Eventually, a sword is taken to the knot, and pandora’s little black box is opened for analysis to build the replacement. The old system becomes a legacy system while some smart people start working on the next clever system. As the French say: “L’histoire se répète”.
This cycle is largely unavoidable, new platforms and approaches arise all the time and sometimes a complete replacement is unavoidable. It can however be delayed. Any experienced developer who is also a perfectionist learns that although the code may be concise and elegant, it also needs to be maintainable. Write a bit more code to avoid having to reconceptualize the purpose and ramifications later when modifications are needed. The same principle applies to the application at large. The smart solution is not the best solution if a random next developer cannot oversee the consequences you considered when writing it. I can hear you think “Document!” but documentation takes time, is rarely kept up to date, and is only read in its entirety by the team creating it. When the considered consequences are about the interaction between multiple components of the code, the information could be in various places in the documentation and perhaps not with the component that needs changing. Other issues that affect maintainability are the temptation to take a shortcut, combine different tasks into one component or have different components for the same task. Everyone knows this to be a no-no, but it is a smart fast way to do this change and we don’t have a lot of time, so it does not really count this time and we can do it right later.

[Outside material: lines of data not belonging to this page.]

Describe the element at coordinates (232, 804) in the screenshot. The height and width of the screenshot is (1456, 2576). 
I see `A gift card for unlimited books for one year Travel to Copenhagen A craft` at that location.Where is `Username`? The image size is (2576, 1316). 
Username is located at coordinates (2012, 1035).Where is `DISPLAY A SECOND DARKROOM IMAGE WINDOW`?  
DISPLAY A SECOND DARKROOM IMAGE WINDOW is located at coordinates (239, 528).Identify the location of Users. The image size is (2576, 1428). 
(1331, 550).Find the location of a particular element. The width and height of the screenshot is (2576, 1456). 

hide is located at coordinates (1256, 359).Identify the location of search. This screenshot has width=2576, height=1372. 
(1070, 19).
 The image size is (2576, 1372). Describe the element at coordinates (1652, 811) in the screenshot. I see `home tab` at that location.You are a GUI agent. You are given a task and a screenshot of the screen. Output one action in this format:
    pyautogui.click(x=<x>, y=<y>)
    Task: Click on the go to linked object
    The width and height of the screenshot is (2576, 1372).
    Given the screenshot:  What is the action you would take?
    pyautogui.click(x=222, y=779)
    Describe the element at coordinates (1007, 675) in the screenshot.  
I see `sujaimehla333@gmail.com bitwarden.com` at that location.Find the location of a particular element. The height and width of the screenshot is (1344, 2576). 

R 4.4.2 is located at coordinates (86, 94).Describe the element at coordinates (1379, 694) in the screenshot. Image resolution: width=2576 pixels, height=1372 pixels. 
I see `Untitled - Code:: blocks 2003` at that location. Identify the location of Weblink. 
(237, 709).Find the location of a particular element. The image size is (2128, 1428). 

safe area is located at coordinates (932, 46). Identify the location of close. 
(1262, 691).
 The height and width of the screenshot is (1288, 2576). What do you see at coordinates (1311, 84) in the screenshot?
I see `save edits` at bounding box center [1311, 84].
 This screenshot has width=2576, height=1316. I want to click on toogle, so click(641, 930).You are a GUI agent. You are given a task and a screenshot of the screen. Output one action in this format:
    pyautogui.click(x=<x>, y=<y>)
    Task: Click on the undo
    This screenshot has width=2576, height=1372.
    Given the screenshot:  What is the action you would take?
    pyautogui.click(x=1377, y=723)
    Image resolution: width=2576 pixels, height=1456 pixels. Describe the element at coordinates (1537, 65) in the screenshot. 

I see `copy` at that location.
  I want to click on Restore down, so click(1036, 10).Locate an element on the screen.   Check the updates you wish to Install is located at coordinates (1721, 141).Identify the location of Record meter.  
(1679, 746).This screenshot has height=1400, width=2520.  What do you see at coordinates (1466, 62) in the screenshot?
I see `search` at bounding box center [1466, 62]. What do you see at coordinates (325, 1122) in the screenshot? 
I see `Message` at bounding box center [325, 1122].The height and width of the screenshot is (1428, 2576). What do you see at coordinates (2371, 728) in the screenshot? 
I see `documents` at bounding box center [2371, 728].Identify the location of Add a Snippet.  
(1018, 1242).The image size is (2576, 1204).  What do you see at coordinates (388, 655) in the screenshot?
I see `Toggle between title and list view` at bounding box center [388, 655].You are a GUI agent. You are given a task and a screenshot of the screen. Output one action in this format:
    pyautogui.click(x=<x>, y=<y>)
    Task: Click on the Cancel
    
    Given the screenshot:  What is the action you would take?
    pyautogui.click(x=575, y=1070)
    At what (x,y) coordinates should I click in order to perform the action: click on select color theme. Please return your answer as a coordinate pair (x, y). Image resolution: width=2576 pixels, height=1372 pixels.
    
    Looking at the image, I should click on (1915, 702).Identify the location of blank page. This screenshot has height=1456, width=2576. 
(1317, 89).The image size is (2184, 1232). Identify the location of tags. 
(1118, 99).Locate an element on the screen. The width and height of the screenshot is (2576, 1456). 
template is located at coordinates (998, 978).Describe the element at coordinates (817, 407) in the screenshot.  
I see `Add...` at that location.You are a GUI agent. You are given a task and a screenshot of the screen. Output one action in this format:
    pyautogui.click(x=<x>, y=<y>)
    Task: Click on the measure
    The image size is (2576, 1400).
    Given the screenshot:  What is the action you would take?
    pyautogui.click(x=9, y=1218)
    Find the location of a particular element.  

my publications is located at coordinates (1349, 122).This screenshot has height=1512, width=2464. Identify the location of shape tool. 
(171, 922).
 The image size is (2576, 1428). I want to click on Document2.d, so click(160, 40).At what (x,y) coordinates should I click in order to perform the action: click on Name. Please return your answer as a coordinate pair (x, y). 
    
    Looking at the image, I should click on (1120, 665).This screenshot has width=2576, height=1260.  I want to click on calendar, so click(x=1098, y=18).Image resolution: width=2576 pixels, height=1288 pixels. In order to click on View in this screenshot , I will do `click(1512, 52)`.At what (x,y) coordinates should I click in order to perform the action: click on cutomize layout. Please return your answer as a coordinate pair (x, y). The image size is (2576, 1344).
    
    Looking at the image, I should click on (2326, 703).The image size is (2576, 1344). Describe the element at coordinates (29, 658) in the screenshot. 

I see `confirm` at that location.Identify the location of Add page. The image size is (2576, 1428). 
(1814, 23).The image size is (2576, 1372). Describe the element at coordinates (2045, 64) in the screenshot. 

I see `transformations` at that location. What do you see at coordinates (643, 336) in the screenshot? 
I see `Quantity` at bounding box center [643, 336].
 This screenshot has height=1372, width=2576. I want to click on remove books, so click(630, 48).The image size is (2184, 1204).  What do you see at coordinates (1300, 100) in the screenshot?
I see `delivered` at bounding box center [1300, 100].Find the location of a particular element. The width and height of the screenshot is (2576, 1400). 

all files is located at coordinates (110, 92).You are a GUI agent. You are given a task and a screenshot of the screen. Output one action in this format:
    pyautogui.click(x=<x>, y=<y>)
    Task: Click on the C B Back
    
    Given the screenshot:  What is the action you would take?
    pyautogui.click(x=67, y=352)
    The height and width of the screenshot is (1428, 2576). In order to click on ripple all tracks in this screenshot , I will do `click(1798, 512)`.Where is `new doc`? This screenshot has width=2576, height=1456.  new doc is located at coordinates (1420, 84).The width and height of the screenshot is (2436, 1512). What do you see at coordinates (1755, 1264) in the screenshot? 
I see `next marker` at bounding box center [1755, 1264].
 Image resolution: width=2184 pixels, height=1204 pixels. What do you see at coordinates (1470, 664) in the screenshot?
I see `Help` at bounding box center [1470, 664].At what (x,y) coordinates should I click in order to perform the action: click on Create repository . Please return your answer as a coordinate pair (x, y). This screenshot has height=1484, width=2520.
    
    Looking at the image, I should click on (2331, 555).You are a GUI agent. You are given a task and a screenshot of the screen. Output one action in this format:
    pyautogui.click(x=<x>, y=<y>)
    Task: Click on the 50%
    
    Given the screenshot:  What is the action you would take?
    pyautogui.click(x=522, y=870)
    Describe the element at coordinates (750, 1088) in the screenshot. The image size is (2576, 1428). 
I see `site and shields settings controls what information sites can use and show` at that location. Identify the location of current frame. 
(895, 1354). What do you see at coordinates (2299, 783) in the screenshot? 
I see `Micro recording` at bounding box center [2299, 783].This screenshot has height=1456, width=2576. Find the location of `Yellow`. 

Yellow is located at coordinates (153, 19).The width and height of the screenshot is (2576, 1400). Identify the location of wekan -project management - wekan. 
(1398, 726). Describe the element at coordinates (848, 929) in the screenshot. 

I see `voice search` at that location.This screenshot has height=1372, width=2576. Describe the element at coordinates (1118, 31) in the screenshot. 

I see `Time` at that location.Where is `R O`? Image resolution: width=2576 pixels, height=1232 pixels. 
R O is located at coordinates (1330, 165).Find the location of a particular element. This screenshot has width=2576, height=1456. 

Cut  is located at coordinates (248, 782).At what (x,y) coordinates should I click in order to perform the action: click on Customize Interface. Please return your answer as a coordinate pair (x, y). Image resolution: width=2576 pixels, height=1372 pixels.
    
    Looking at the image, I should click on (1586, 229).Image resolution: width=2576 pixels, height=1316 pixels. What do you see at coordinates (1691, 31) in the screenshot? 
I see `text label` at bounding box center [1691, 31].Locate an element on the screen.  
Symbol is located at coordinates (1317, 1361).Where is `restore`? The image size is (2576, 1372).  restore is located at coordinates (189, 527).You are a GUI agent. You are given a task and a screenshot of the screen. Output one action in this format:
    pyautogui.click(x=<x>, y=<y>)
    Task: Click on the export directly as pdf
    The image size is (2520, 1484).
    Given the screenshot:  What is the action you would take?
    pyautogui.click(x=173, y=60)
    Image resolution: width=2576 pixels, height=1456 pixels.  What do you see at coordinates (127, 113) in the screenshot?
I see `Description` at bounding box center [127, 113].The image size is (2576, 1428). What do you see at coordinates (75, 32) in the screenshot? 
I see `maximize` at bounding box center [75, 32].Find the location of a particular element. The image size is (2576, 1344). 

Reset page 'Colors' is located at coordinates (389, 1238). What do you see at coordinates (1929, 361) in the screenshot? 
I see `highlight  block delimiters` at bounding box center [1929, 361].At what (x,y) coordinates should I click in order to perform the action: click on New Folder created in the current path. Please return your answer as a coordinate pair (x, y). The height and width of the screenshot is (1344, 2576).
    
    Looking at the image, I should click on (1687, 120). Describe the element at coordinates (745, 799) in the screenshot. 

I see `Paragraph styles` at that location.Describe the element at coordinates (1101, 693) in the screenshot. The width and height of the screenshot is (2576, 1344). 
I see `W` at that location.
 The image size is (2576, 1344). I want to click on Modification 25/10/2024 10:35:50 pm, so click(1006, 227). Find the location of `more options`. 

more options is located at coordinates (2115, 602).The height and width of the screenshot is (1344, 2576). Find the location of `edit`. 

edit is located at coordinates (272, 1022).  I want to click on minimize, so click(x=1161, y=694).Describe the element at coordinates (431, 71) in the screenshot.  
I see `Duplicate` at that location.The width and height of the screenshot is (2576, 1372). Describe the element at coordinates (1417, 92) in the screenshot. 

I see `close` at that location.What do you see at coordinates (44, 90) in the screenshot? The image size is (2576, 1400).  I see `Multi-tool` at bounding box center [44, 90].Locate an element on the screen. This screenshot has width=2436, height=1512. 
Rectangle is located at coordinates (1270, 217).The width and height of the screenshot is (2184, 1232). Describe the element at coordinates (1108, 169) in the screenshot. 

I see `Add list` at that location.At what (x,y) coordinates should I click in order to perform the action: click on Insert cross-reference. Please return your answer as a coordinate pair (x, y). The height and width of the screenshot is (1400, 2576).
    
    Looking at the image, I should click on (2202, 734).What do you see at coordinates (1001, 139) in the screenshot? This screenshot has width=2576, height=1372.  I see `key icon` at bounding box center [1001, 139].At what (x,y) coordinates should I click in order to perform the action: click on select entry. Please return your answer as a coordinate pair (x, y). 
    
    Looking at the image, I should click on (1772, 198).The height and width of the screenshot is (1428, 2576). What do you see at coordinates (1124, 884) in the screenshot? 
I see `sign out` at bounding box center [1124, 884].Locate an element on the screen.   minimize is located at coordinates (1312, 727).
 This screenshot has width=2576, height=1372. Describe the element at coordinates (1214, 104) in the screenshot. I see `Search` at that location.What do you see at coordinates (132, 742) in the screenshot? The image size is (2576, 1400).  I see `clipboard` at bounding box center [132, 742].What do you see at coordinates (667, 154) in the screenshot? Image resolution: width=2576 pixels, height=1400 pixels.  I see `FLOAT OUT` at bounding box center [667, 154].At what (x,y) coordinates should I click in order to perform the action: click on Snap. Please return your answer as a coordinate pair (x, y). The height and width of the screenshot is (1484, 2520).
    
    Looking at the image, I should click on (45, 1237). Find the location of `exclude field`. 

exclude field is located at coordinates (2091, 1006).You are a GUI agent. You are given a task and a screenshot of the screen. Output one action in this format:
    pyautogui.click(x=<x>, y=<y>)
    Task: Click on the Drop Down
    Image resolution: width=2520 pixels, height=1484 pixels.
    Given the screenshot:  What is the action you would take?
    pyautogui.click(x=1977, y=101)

the complexity of simplicity
To avoid becoming a black box or a gordian knot, you need a clear and simple design. As anyone who has tried explaining love to a 5-year-old knows, keeping things simple is one of the hardest things to do. Clearly explicitly defined responsibilities and tasks for each step in the process helps. With multiple developers, opinions on where a task should be done can differ, a good design takes that away. A design that endeavors to have one way of working prevents multiple solutions to the same problem. This does not mean that there are no exceptions, but exceptions feedback into the main process as soon as possible, even if they must go back in the process a little.
Between steps, a good design has room for other components to be added. An open structure with room for new additions without having to bypass the design is a design that remains understandable. A good clear design will help future teams to resist the temptation for a shortcut or workaround but encourage them instead to fit their requirements in the existing structure since there is ample room for it.
Therefore, my personal motto is “don’t work harder OR smarter but work simpler.”